#### DO THIS:
Update the rows below by replacing "icon" with "button" everywhere it appears, and leave every other word as it is. Leave the pictures out of your answer.
>>>
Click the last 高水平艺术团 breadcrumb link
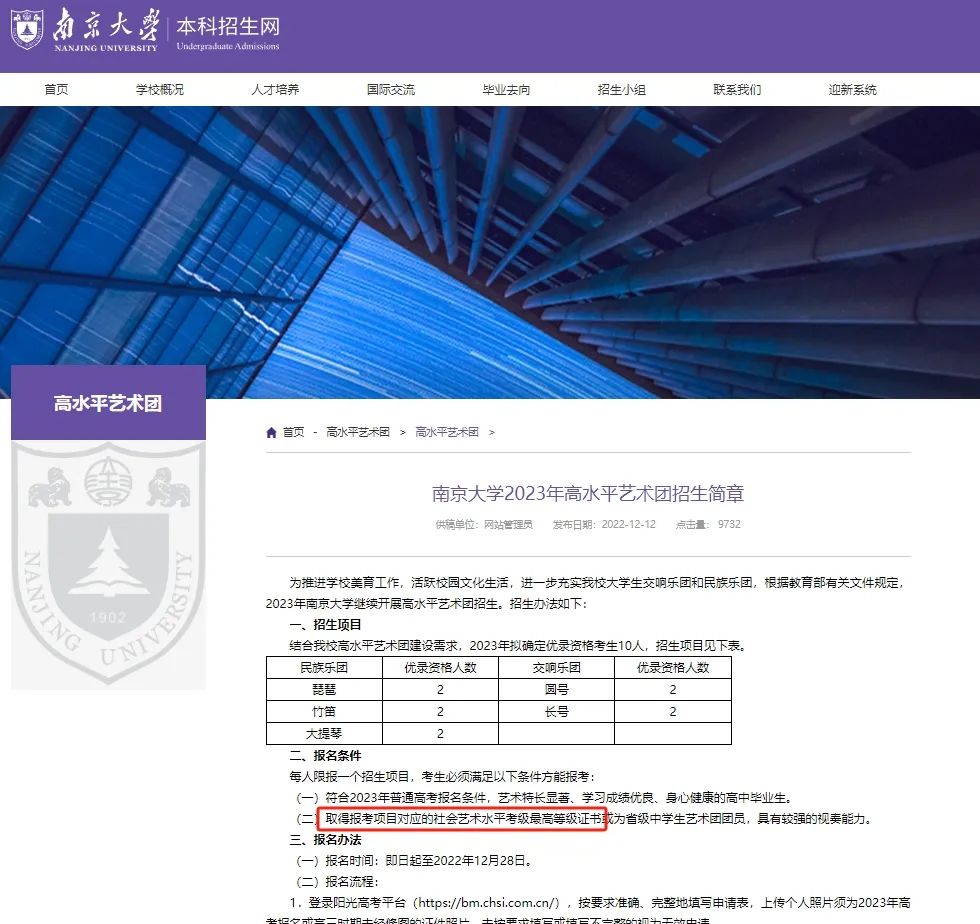 (x=446, y=432)
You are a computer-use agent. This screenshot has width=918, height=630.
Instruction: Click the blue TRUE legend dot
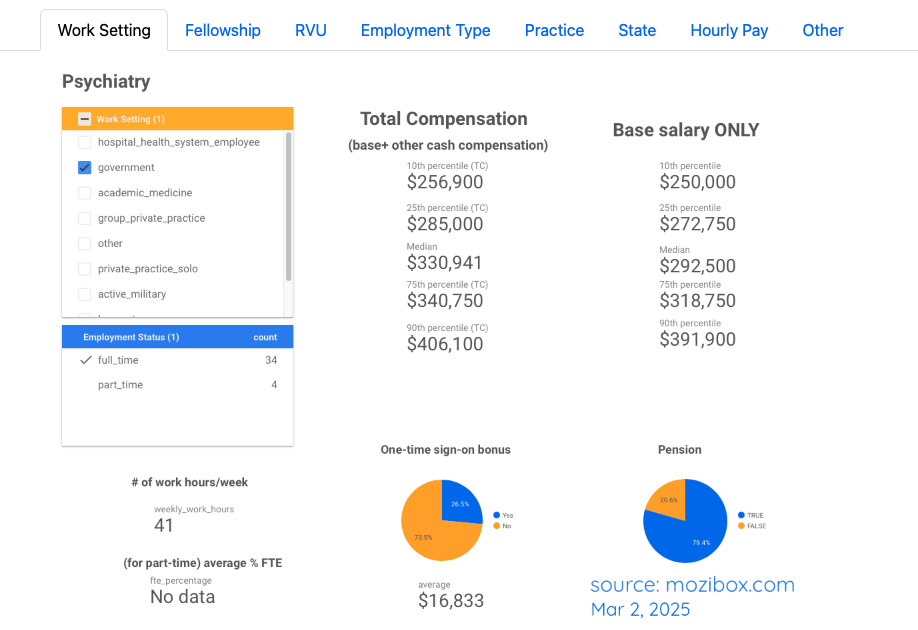pos(740,515)
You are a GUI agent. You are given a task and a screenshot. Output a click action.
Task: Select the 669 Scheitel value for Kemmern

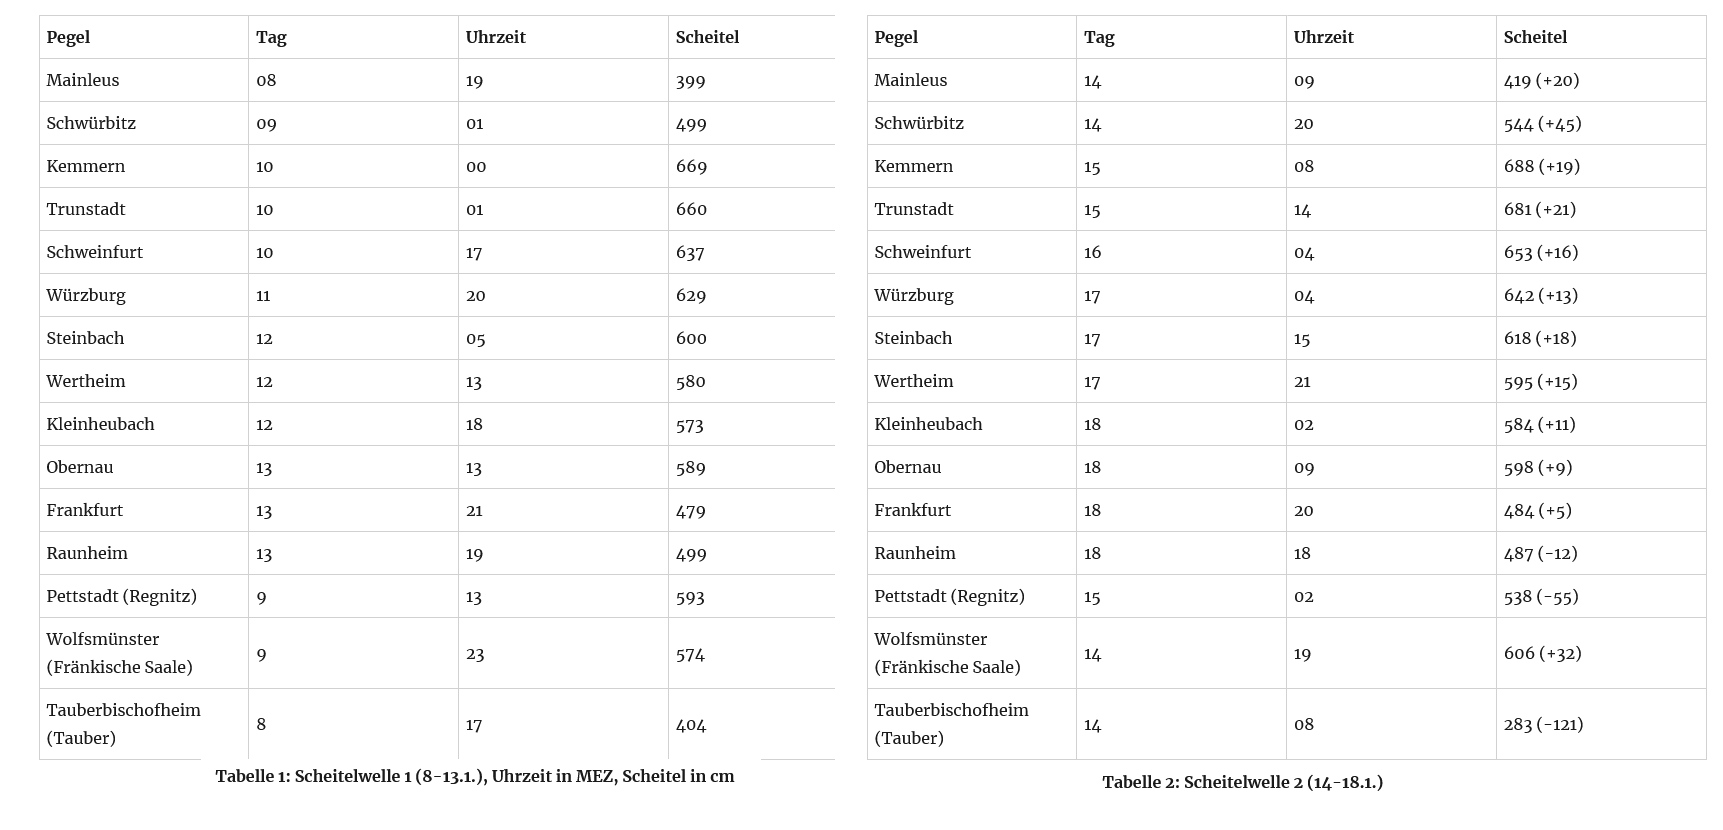[x=691, y=166]
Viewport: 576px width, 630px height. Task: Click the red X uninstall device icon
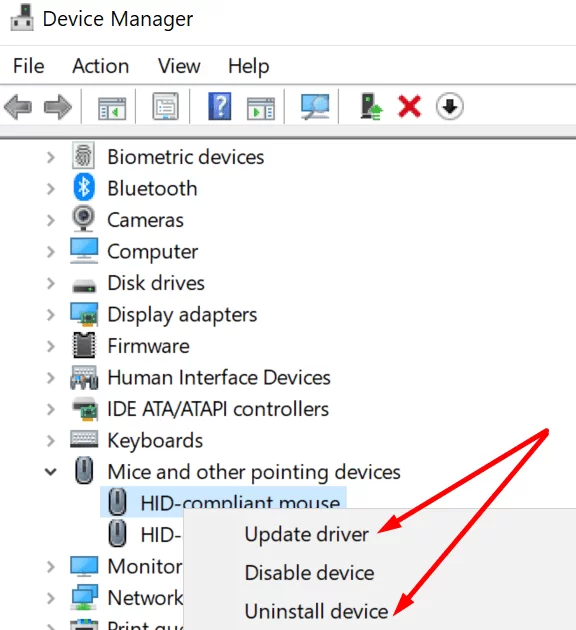point(409,106)
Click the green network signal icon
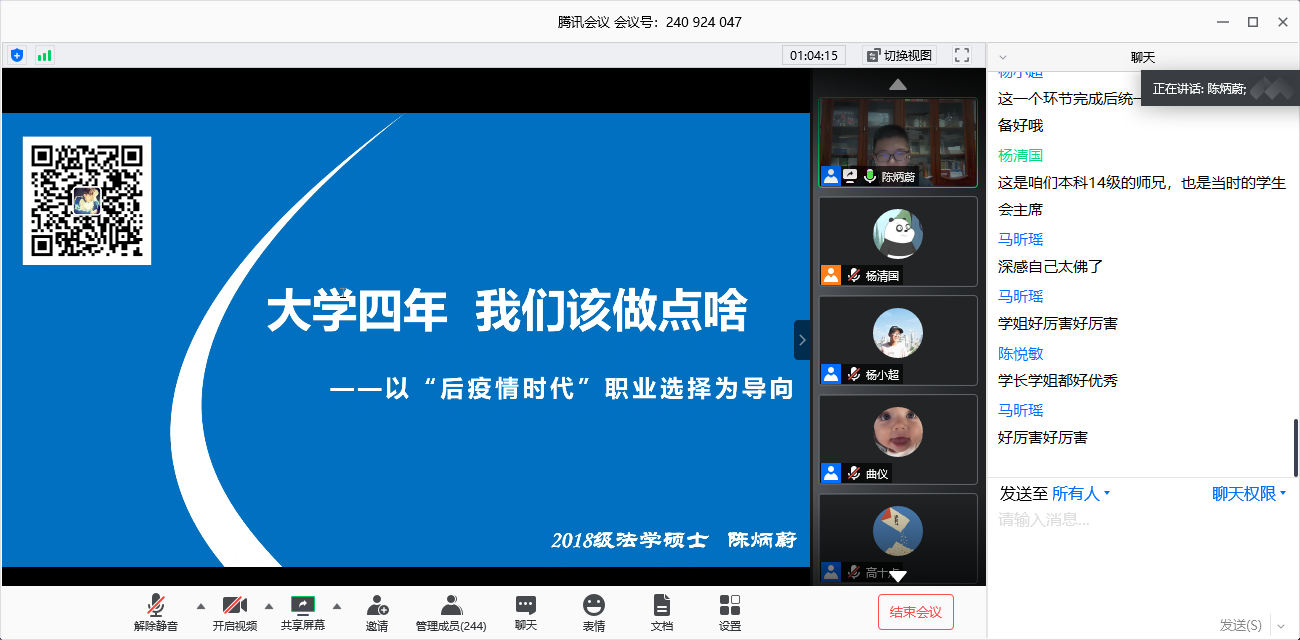Screen dimensions: 1300x640 coord(44,55)
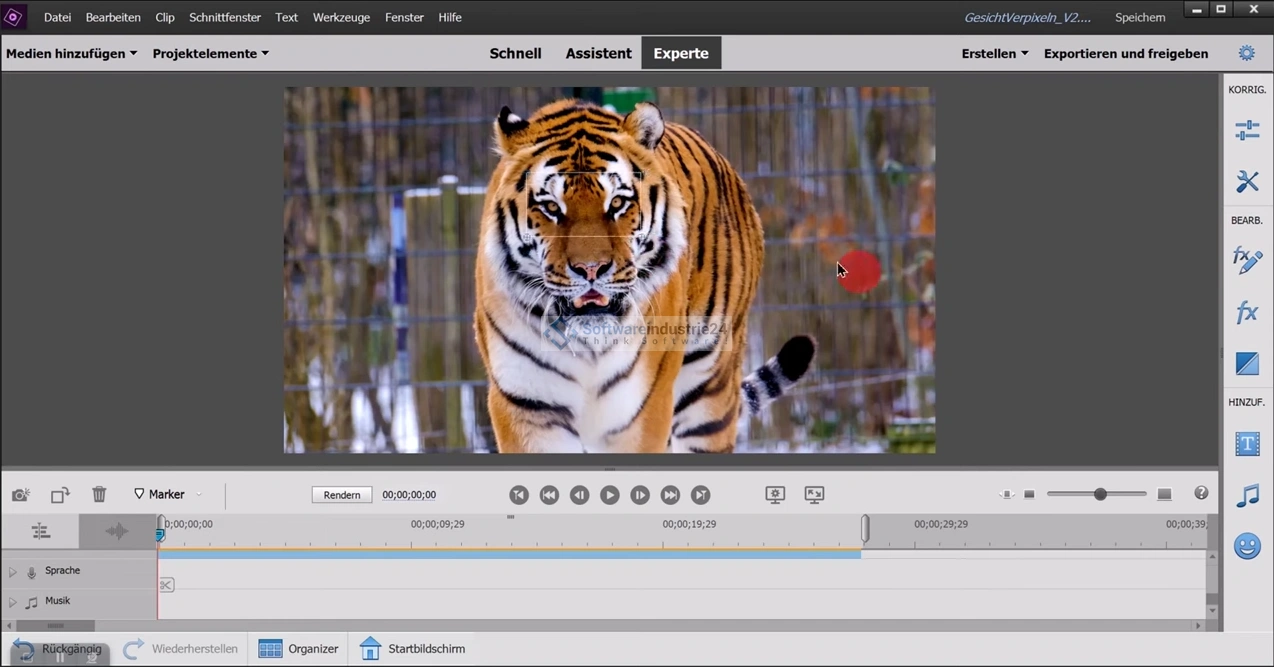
<<<
#### THE RESPONSE:
Click the last 高水平艺术团 breadcrumb link
 (x=446, y=432)
You are a computer-use agent. This screenshot has width=918, height=630.
Instruction: Click the blue TRUE legend dot
pos(740,515)
You are a GUI agent. You are given a task and a screenshot. Output a click action.
Task: Select the 669 Scheitel value for Kemmern

[x=691, y=166]
Viewport: 576px width, 630px height. Task: Click the red X uninstall device button
point(409,106)
Click the green network signal button
Screen dimensions: 1300x640 coord(44,55)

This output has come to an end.